It’s only been about three weeks since the Federal Drug Administration changed the label for the country’s most widely used abortion drug, mifepristone. In Texas, advocates expected this would be a big deal, because Texas law mandates physicians administer the drug exactly like it says on the label—even though those methods weren’t common medical practice.
It’s only been a couple of weeks, but Sarah Wheat with Planned Parenthood of Greater Texas already sees more women using medication abortions.
“We’ve had almost a four-fold increase just this month in the number of women who are once again able to choose this option," she says.
Before the FDA changed its label, Wheat says, the state’s controversial abortion law from 2013 was making it really hard for women to choose a medication abortion over a surgical abortion.

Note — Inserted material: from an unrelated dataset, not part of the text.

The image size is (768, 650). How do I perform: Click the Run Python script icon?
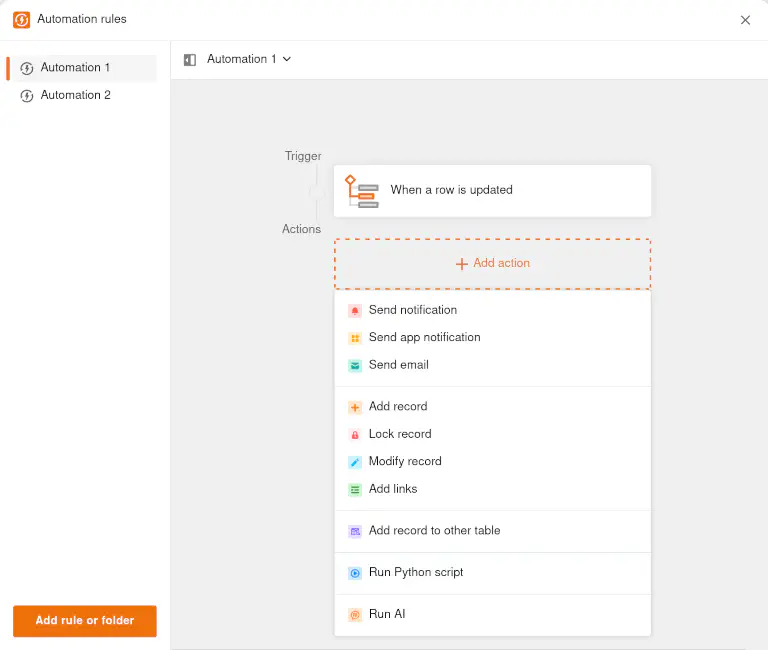355,573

“We had only about one percent of our patients [who] were actually able to choose medication abortion and that was in large part due to the requirement that they had to make four separate visits to the health center," Wheat says.
And those four separate trips got a lot longer since that same abortion law went into effect. Earlier this year, the Texas Policy Evaluation Project released a study looking at the effects of nearly half the state’s abortion clinics closing down in the past few years. Researchers found women who lost their closest clinic faced on average a 70-mile one-way trip to the next closest provider. Liza Fuentes was a co-investigator in that study.
“The fact that we found that, for women with a closed clinic, 37 percent of them said they wanted a medication abortion were unable to get it and ended up having to schedule a surgical procedure isn’t so surprising since we know that medication abortion access was highly restricted," she says.
The report says medical abortions have dropped 70 percent since the new law. Another reason for the drop: that old FDA label required women to take an extra dose of the abortion medication, which meant an extra trip. Now that's been eliminated with the new FDA label. And, because a lower dose is now recommended, doctors can prescribe a medication abortion 10 weeks into a pregnancy. The cutoff used to be roughly 50 days.
Wheat says all these recent changes are what she thinks has led to the uptick in use.
“We know that many women want this option and choose this option, and we expect that about 40 percent of our patients will once again choose medication abortion," she says.
Of course, the future of access to any kind of abortion in Texas depends on how the United States Supreme Court rules on a case challenging the state’s 2013 abortion law. Justices are expected to announce a ruling this summer.